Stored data
------------------------------------

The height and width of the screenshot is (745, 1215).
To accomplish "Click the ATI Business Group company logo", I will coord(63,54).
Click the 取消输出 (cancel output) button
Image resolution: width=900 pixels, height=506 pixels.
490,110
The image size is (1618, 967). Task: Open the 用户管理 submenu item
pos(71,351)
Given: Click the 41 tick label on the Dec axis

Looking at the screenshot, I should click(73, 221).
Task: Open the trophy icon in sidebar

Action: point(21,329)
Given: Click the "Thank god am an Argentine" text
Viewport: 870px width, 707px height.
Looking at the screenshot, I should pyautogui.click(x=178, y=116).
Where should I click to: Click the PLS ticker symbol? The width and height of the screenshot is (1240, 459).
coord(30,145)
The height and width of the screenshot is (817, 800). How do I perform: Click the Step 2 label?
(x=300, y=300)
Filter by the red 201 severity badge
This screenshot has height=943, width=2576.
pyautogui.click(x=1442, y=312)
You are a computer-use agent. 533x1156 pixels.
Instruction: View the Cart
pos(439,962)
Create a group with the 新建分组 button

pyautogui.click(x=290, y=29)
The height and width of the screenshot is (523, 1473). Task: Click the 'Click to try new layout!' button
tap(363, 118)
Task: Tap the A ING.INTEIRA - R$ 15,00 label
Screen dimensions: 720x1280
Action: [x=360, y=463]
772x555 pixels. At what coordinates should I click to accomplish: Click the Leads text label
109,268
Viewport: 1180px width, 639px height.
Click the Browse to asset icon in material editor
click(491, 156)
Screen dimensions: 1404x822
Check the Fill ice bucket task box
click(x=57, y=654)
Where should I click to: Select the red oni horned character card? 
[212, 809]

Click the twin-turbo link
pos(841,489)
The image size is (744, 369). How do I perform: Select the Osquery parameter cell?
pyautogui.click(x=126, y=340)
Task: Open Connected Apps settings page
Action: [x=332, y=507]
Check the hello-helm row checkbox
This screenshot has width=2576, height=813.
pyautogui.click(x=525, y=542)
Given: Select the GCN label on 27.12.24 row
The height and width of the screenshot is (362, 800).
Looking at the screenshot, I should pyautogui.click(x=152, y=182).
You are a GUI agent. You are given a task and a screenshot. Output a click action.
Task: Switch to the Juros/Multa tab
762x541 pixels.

------------------------------------

## WHAT THE TASK ASKS
Every entry is to be restated word for word, with nothing dropped.

## ANSWER TO THE PROBLEM
The height and width of the screenshot is (745, 1215).
To accomplish "Click the ATI Business Group company logo", I will coord(63,54).
Click the 取消输出 (cancel output) button
Image resolution: width=900 pixels, height=506 pixels.
490,110
The image size is (1618, 967). Task: Open the 用户管理 submenu item
pos(71,351)
Given: Click the 41 tick label on the Dec axis

Looking at the screenshot, I should click(73, 221).
Task: Open the trophy icon in sidebar

Action: point(21,329)
Given: Click the "Thank god am an Argentine" text
Viewport: 870px width, 707px height.
Looking at the screenshot, I should pyautogui.click(x=178, y=116).
Where should I click to: Click the PLS ticker symbol? The width and height of the screenshot is (1240, 459).
coord(30,145)
The height and width of the screenshot is (817, 800). How do I perform: Click the Step 2 label?
(x=300, y=300)
Filter by the red 201 severity badge
This screenshot has height=943, width=2576.
pyautogui.click(x=1442, y=312)
You are a computer-use agent. 533x1156 pixels.
Instruction: View the Cart
pos(439,962)
Create a group with the 新建分组 button

pyautogui.click(x=290, y=29)
The height and width of the screenshot is (523, 1473). Task: Click the 'Click to try new layout!' button
tap(363, 118)
Task: Tap the A ING.INTEIRA - R$ 15,00 label
Screen dimensions: 720x1280
Action: [x=360, y=463]
772x555 pixels. At what coordinates should I click to accomplish: Click the Leads text label
109,268
Viewport: 1180px width, 639px height.
Click the Browse to asset icon in material editor
click(491, 156)
Screen dimensions: 1404x822
Check the Fill ice bucket task box
click(x=57, y=654)
Where should I click to: Select the red oni horned character card? 
[212, 809]

Click the twin-turbo link
pos(841,489)
The image size is (744, 369). How do I perform: Select the Osquery parameter cell?
pyautogui.click(x=126, y=340)
Task: Open Connected Apps settings page
Action: [x=332, y=507]
Check the hello-helm row checkbox
This screenshot has width=2576, height=813.
pyautogui.click(x=525, y=542)
Given: Select the GCN label on 27.12.24 row
The height and width of the screenshot is (362, 800).
Looking at the screenshot, I should pyautogui.click(x=152, y=182).
You are a GUI agent. You are given a task and a screenshot. Output a click action.
Task: Switch to the Juros/Multa tab
762x541 pixels.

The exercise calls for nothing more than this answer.